→ **Records for the exercise**
__________

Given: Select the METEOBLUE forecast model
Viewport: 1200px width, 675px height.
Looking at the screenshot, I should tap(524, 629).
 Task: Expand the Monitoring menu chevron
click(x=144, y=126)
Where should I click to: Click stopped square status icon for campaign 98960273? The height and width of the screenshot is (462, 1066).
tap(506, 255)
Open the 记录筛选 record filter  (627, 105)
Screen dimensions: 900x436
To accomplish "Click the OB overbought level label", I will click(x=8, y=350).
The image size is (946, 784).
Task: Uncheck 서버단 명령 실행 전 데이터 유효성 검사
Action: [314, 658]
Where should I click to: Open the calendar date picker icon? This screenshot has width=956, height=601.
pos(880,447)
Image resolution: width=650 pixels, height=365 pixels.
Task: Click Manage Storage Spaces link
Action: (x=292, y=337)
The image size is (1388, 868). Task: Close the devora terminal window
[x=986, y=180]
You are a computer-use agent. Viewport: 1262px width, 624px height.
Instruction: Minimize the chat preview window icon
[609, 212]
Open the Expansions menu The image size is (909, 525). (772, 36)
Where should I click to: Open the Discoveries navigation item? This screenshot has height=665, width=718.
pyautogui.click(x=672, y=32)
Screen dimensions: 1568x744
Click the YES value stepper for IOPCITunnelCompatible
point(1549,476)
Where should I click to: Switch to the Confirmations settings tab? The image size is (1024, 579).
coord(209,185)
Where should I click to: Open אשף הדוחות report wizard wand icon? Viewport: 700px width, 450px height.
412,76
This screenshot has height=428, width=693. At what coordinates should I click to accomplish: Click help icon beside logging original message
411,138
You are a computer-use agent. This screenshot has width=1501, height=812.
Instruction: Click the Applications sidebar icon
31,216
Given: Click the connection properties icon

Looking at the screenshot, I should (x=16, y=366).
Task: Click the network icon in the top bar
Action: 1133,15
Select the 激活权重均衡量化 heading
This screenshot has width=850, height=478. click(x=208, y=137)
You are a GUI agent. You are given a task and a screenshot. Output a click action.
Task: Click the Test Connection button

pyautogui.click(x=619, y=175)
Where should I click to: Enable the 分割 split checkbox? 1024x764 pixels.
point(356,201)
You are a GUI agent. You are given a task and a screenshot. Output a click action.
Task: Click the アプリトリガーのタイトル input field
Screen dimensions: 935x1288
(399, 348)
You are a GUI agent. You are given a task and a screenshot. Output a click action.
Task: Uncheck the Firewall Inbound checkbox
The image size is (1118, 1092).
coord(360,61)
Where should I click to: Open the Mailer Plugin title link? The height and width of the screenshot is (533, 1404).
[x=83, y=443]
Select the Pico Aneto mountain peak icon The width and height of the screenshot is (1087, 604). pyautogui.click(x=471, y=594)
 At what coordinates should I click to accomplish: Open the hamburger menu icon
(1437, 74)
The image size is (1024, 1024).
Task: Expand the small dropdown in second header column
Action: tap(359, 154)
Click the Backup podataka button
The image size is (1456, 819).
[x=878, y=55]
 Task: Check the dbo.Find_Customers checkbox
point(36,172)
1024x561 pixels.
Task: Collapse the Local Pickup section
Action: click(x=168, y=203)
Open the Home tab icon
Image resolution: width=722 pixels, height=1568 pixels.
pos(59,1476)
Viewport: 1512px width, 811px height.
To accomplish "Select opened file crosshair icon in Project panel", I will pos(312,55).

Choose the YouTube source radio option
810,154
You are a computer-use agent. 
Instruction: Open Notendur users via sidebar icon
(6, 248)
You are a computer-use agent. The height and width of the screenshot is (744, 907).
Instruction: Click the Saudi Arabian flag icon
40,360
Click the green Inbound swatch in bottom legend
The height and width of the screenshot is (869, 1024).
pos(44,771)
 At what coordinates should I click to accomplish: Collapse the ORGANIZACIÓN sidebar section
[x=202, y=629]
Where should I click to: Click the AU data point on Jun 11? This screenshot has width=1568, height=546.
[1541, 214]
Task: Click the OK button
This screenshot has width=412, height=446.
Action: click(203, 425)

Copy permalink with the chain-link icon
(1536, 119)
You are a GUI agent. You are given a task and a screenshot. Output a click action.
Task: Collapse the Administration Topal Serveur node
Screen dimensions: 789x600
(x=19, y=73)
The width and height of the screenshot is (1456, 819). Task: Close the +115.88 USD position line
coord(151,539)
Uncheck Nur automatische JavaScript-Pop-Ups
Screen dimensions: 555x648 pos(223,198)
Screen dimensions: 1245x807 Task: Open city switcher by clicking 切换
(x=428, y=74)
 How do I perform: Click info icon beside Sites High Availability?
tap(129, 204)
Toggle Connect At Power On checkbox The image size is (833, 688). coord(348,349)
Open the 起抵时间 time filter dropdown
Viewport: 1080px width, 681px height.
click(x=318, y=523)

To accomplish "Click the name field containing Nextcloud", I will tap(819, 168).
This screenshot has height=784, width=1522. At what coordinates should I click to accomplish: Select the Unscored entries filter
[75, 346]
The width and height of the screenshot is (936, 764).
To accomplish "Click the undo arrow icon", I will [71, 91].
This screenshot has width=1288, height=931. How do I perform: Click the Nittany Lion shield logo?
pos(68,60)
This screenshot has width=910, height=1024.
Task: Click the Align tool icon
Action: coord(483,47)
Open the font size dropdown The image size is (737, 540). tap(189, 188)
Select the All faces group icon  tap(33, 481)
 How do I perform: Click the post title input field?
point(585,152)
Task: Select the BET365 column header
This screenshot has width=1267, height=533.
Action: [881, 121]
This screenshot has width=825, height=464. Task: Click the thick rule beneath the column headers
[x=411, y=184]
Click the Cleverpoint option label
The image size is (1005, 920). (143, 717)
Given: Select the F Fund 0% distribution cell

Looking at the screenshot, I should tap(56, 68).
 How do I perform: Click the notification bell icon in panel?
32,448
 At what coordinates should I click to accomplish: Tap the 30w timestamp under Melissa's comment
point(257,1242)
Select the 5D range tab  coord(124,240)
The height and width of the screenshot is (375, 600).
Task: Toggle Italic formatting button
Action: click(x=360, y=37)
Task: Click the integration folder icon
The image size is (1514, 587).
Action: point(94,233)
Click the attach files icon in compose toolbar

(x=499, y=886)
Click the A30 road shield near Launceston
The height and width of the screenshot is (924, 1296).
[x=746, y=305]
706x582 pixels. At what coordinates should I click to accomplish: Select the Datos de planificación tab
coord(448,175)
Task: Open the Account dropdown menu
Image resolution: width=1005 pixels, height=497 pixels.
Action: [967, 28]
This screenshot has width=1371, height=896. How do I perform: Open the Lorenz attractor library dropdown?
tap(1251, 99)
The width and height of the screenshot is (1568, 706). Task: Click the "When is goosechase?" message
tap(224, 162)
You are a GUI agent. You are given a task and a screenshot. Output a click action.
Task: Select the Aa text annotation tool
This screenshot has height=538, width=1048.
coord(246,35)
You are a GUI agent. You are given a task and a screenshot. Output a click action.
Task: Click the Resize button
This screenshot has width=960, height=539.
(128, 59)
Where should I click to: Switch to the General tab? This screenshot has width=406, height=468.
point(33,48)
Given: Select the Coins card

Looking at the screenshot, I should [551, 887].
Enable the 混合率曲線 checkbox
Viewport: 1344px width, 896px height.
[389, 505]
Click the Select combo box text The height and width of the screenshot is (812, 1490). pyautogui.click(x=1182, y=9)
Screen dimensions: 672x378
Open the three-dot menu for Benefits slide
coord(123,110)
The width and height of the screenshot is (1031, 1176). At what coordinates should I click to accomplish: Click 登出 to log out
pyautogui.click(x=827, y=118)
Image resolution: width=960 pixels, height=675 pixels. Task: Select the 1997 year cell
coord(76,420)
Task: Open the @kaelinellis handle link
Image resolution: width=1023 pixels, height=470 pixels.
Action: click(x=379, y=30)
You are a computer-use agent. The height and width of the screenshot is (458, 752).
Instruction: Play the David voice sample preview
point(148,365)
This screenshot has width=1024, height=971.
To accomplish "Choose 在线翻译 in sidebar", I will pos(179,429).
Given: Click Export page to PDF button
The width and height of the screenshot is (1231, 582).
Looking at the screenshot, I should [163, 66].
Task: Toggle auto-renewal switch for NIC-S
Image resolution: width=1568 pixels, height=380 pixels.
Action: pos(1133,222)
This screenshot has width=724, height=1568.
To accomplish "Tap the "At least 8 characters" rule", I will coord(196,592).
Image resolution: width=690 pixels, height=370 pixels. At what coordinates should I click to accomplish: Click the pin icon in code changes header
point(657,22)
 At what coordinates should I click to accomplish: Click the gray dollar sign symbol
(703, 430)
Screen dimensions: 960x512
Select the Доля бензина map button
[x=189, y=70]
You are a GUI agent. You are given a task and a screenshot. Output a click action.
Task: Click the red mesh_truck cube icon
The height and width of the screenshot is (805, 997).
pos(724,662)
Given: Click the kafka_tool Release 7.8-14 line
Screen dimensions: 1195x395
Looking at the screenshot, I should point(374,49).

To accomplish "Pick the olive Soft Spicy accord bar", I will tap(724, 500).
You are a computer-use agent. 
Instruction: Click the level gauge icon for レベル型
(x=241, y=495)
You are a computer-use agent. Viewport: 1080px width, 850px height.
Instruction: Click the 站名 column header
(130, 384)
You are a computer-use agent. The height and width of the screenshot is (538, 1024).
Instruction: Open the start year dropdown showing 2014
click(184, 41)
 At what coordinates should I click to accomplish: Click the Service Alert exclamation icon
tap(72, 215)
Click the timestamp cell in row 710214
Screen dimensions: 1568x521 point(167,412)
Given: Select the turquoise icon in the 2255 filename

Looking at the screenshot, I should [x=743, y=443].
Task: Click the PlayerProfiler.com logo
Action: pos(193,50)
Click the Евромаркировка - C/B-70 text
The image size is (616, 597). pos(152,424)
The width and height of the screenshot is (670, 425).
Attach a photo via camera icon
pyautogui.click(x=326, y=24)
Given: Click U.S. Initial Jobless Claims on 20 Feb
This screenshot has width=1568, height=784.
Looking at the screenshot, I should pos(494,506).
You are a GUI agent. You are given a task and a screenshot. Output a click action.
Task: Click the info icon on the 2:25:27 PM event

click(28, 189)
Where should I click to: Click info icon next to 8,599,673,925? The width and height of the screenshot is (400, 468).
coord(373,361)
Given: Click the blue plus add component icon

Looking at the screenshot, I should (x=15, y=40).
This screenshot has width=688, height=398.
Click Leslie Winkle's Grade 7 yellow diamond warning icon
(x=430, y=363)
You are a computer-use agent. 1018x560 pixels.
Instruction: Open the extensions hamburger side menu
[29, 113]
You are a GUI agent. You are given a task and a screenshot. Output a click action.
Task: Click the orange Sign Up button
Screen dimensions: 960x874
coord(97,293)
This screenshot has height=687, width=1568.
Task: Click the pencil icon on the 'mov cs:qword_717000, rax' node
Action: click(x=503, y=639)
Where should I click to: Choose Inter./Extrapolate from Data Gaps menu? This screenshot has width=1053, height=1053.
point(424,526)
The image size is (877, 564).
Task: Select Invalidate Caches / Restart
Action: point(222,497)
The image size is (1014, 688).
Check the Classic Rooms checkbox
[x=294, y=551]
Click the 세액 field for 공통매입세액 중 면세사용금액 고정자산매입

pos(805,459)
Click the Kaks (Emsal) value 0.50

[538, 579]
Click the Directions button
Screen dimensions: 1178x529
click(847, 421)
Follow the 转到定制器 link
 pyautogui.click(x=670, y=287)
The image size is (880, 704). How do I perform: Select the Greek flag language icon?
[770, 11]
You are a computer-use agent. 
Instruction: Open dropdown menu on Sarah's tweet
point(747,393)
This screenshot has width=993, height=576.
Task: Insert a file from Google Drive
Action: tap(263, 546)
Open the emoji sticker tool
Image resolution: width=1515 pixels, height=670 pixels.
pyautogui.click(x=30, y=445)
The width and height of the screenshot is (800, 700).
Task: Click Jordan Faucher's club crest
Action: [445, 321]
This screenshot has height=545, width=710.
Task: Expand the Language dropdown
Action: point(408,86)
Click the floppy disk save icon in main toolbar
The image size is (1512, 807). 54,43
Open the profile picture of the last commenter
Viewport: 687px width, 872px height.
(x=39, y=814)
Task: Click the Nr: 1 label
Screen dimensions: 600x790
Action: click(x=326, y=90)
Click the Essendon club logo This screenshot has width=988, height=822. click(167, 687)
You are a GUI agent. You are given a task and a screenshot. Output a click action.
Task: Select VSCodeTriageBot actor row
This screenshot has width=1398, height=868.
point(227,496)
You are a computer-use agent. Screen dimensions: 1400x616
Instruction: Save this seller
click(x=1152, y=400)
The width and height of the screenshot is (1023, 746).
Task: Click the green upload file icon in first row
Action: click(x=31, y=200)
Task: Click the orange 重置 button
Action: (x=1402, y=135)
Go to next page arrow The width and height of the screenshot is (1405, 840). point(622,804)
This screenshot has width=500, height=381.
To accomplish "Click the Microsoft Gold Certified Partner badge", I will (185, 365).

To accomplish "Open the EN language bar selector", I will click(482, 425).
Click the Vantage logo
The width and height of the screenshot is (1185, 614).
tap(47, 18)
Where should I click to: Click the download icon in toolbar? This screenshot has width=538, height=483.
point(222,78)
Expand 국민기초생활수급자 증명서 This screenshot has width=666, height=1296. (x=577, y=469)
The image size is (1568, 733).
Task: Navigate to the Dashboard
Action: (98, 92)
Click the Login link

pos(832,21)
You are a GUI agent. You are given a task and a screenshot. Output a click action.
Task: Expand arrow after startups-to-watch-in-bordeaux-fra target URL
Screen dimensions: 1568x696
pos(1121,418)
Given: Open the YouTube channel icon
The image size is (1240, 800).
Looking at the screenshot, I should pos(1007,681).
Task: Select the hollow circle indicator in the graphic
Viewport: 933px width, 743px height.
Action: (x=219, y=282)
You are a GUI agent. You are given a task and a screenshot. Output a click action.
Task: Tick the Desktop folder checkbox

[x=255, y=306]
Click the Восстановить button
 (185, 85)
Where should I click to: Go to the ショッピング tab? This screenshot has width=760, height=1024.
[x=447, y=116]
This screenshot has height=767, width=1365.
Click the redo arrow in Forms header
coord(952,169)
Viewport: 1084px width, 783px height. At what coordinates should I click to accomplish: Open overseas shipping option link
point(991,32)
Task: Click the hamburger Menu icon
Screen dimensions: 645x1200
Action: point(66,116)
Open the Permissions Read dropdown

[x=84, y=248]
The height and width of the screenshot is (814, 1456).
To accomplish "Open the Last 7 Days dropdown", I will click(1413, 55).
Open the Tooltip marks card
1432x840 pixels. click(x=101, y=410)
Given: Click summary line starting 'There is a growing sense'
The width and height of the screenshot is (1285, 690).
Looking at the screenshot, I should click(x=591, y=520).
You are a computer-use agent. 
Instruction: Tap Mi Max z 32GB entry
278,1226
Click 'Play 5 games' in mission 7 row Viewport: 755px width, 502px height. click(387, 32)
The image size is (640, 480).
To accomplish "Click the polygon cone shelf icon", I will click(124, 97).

__________

→ **What you will do**
Using the listing above, report each line that mentions the word "Inbound".

→ **Expected output**
Task: Uncheck the Firewall Inbound checkbox
Click the green Inbound swatch in bottom legend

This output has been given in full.